● Goal of the exercise: Filter the data below for the string "computer" and copy each matching line.

● Record extracts:
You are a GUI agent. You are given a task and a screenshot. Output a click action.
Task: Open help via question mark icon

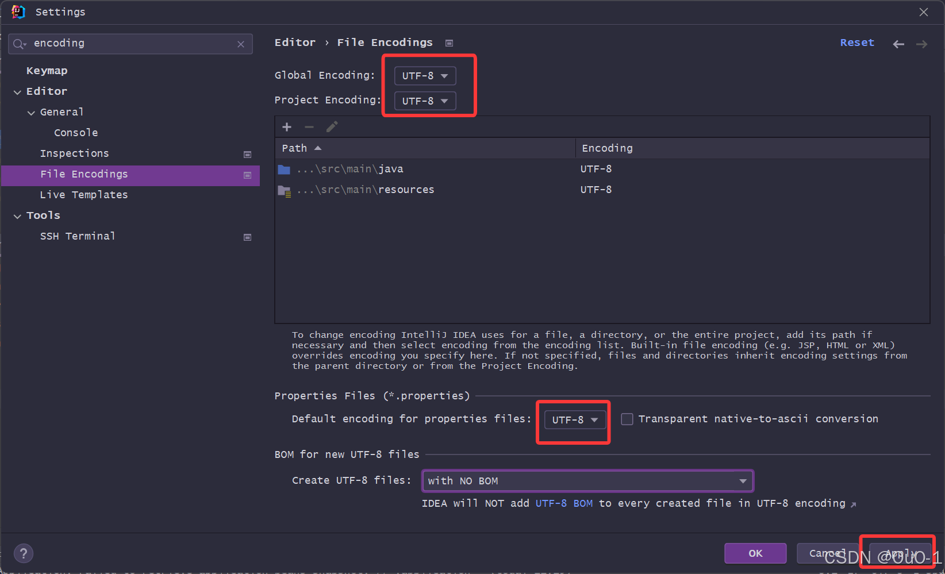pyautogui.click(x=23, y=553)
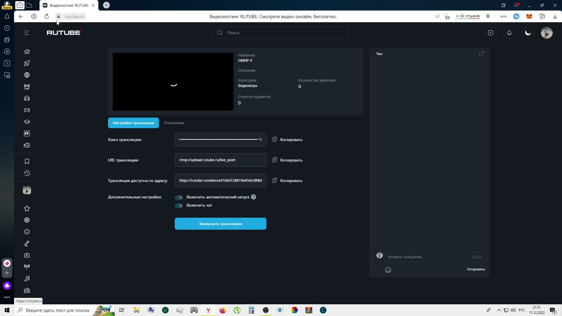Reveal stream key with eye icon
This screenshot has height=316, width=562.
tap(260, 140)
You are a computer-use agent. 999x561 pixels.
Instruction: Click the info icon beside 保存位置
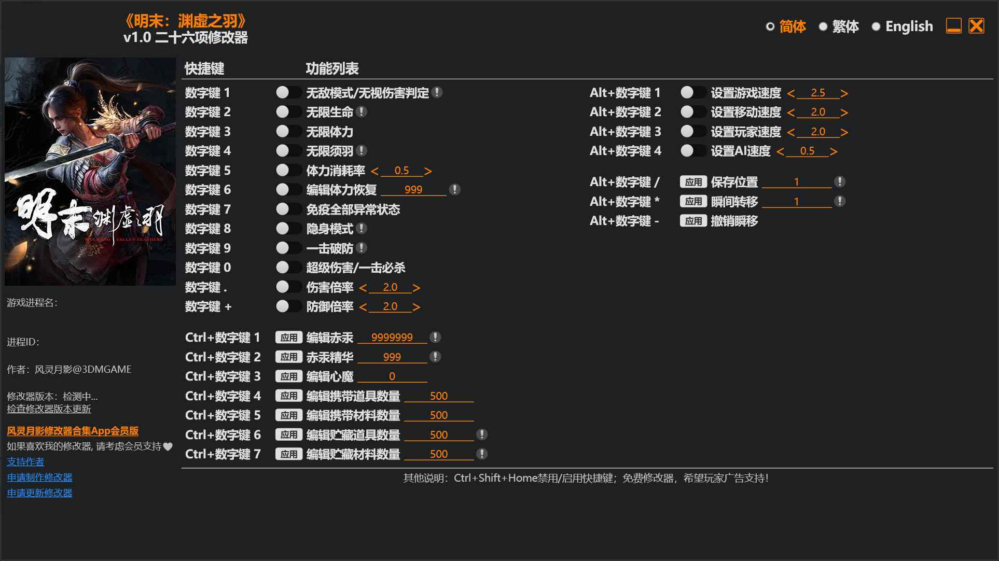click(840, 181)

* * *

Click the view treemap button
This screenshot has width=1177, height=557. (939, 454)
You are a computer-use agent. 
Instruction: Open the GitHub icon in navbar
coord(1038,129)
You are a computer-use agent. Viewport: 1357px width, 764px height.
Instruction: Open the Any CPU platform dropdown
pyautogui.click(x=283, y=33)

--

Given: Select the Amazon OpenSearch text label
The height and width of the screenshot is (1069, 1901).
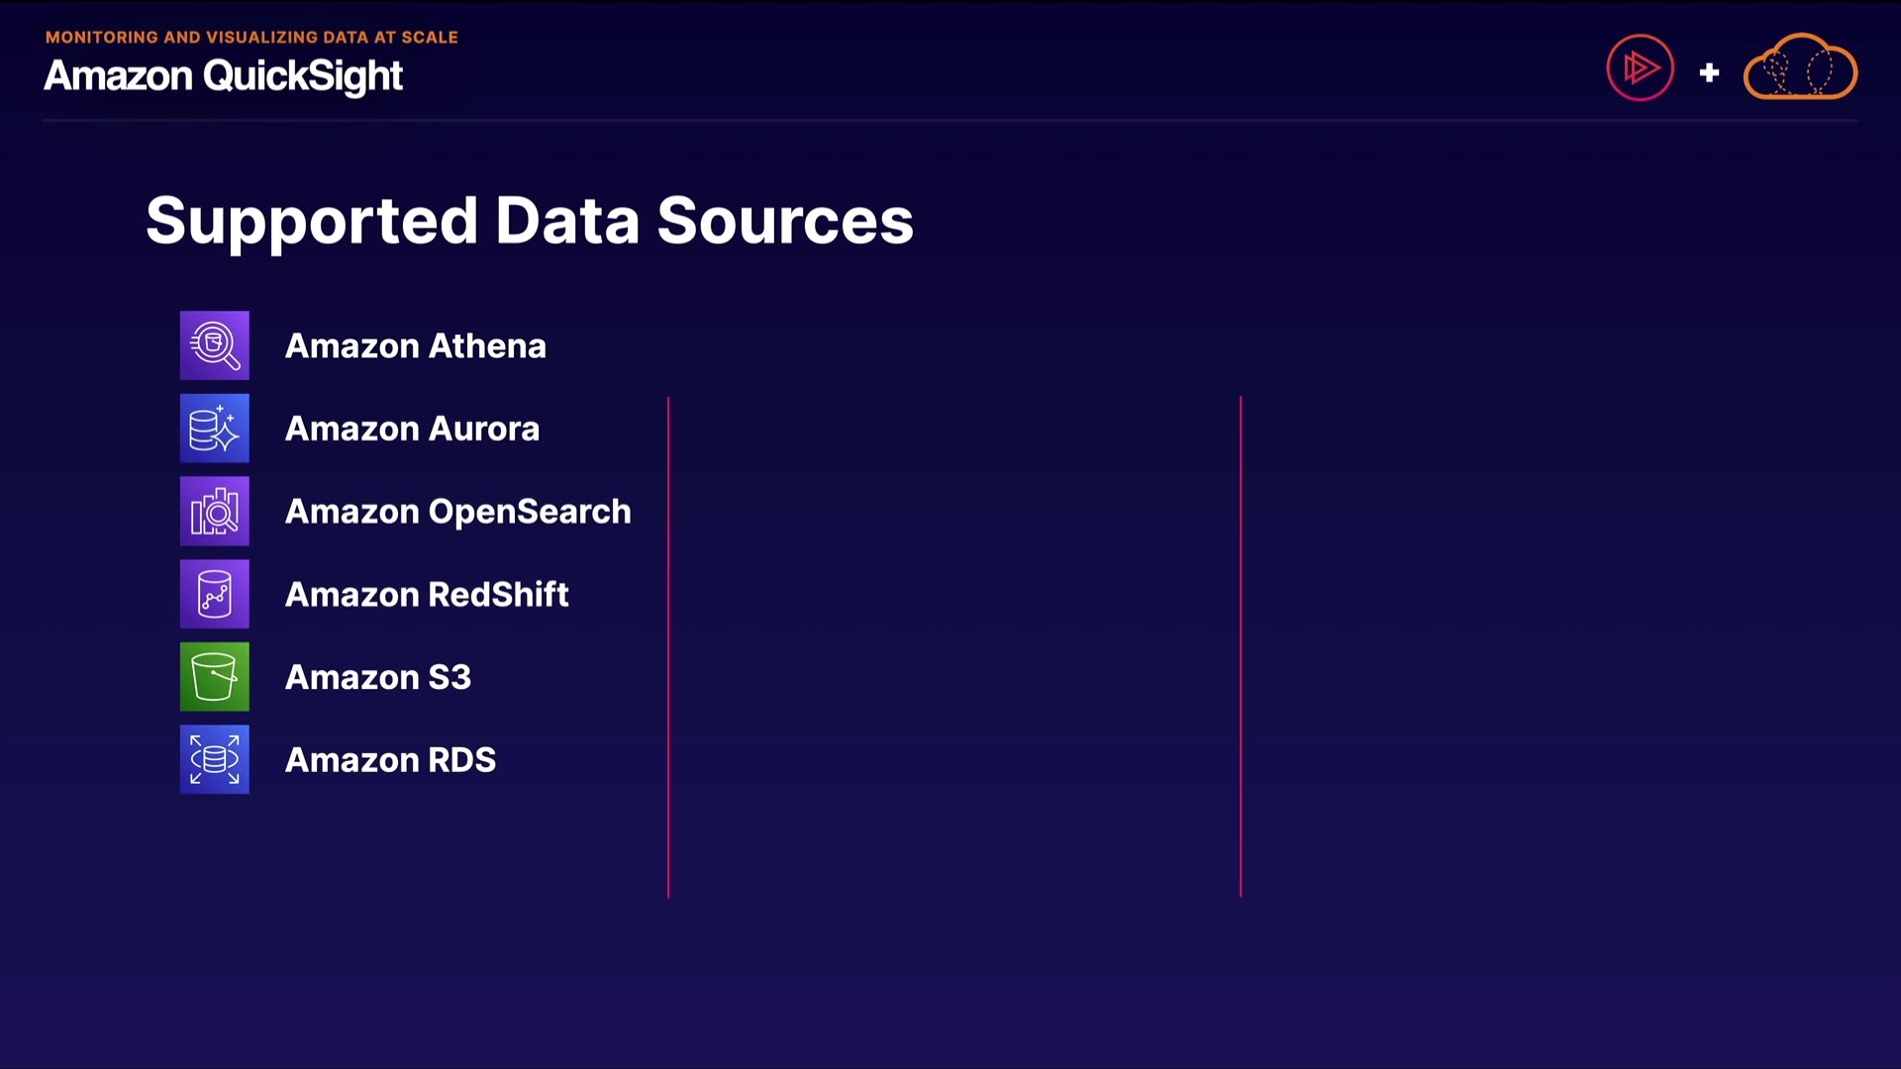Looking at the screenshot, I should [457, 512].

● Output for this exercise:
You are a computer-use agent. 999x561 pixels.
You are a computer-use agent. 
You are a computer-use agent. Viewport: 1357px width, 764px height.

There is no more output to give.